[Saved entries]
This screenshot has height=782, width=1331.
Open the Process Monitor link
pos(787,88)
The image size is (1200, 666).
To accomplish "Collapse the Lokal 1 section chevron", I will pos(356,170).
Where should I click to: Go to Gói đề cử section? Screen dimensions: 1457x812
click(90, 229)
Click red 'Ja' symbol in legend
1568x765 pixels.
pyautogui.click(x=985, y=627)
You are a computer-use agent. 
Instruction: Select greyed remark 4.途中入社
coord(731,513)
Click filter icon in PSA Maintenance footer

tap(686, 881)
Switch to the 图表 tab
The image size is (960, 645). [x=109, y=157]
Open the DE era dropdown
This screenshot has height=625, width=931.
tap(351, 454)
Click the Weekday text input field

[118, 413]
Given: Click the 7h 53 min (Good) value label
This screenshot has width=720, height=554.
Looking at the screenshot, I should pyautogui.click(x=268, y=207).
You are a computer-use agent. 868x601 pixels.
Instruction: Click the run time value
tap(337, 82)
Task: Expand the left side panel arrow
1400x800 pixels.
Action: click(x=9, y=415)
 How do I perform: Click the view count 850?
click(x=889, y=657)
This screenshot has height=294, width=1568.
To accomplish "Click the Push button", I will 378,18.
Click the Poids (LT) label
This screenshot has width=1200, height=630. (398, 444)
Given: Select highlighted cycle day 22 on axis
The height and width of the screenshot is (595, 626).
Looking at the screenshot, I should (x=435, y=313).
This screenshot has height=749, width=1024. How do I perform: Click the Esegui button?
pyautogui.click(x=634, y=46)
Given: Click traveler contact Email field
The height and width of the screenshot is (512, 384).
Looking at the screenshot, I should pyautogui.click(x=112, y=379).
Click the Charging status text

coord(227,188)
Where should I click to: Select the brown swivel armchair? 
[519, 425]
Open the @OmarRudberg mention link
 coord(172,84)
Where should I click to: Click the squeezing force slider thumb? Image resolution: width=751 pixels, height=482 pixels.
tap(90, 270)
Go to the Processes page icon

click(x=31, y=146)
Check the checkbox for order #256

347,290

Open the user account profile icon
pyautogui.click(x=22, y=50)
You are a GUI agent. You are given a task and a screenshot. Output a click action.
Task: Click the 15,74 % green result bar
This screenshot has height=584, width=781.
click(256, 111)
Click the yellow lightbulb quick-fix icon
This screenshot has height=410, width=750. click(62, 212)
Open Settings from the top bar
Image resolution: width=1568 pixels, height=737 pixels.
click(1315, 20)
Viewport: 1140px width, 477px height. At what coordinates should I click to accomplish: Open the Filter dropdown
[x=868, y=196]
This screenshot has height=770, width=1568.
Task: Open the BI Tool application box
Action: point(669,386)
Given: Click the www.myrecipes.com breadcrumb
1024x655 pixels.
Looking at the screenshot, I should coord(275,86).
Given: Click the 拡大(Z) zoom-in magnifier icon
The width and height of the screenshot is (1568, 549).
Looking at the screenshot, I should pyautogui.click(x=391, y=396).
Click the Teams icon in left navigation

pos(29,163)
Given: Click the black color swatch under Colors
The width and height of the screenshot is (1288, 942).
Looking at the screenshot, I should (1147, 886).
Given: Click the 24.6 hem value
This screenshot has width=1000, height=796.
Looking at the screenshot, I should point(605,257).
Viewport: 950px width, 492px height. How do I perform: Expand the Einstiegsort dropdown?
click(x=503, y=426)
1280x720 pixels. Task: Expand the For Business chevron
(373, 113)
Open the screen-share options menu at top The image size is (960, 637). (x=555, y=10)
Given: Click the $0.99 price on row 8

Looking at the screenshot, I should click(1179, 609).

### WHAT YOU ARE ASKED TO DO
Write down every entry exactly.

### SOLUTION FOR THIS EXERCISE
This screenshot has height=782, width=1331.
Open the Process Monitor link
pos(787,88)
The image size is (1200, 666).
To accomplish "Collapse the Lokal 1 section chevron", I will pos(356,170).
Where should I click to: Go to Gói đề cử section? Screen dimensions: 1457x812
click(90, 229)
Click red 'Ja' symbol in legend
1568x765 pixels.
pyautogui.click(x=985, y=627)
You are a computer-use agent. 
Instruction: Select greyed remark 4.途中入社
coord(731,513)
Click filter icon in PSA Maintenance footer

tap(686, 881)
Switch to the 图表 tab
The image size is (960, 645). [x=109, y=157]
Open the DE era dropdown
This screenshot has height=625, width=931.
tap(351, 454)
Click the Weekday text input field

[118, 413]
Given: Click the 7h 53 min (Good) value label
This screenshot has width=720, height=554.
Looking at the screenshot, I should pyautogui.click(x=268, y=207).
You are a computer-use agent. 868x601 pixels.
Instruction: Click the run time value
tap(337, 82)
Task: Expand the left side panel arrow
1400x800 pixels.
Action: click(x=9, y=415)
 How do I perform: Click the view count 850?
click(x=889, y=657)
This screenshot has height=294, width=1568.
To accomplish "Click the Push button", I will 378,18.
Click the Poids (LT) label
This screenshot has width=1200, height=630. (398, 444)
Given: Select highlighted cycle day 22 on axis
The height and width of the screenshot is (595, 626).
Looking at the screenshot, I should (x=435, y=313).
This screenshot has height=749, width=1024. How do I perform: Click the Esegui button?
pyautogui.click(x=634, y=46)
Given: Click traveler contact Email field
The height and width of the screenshot is (512, 384).
Looking at the screenshot, I should pyautogui.click(x=112, y=379).
Click the Charging status text

coord(227,188)
Where should I click to: Select the brown swivel armchair? 
[519, 425]
Open the @OmarRudberg mention link
 coord(172,84)
Where should I click to: Click the squeezing force slider thumb? Image resolution: width=751 pixels, height=482 pixels.
tap(90, 270)
Go to the Processes page icon

click(x=31, y=146)
Check the checkbox for order #256

347,290

Open the user account profile icon
pyautogui.click(x=22, y=50)
You are a GUI agent. You are given a task and a screenshot. Output a click action.
Task: Click the 15,74 % green result bar
This screenshot has height=584, width=781.
click(256, 111)
Click the yellow lightbulb quick-fix icon
This screenshot has height=410, width=750. click(62, 212)
Open Settings from the top bar
Image resolution: width=1568 pixels, height=737 pixels.
click(1315, 20)
Viewport: 1140px width, 477px height. At what coordinates should I click to accomplish: Open the Filter dropdown
[x=868, y=196]
This screenshot has height=770, width=1568.
Task: Open the BI Tool application box
Action: point(669,386)
Given: Click the www.myrecipes.com breadcrumb
1024x655 pixels.
Looking at the screenshot, I should coord(275,86).
Given: Click the 拡大(Z) zoom-in magnifier icon
The width and height of the screenshot is (1568, 549).
Looking at the screenshot, I should pyautogui.click(x=391, y=396).
Click the Teams icon in left navigation

pos(29,163)
Given: Click the black color swatch under Colors
The width and height of the screenshot is (1288, 942).
Looking at the screenshot, I should (1147, 886).
Given: Click the 24.6 hem value
This screenshot has width=1000, height=796.
Looking at the screenshot, I should point(605,257).
Viewport: 950px width, 492px height. How do I perform: Expand the Einstiegsort dropdown?
click(x=503, y=426)
1280x720 pixels. Task: Expand the For Business chevron
(373, 113)
Open the screen-share options menu at top The image size is (960, 637). (x=555, y=10)
Given: Click the $0.99 price on row 8

Looking at the screenshot, I should click(1179, 609).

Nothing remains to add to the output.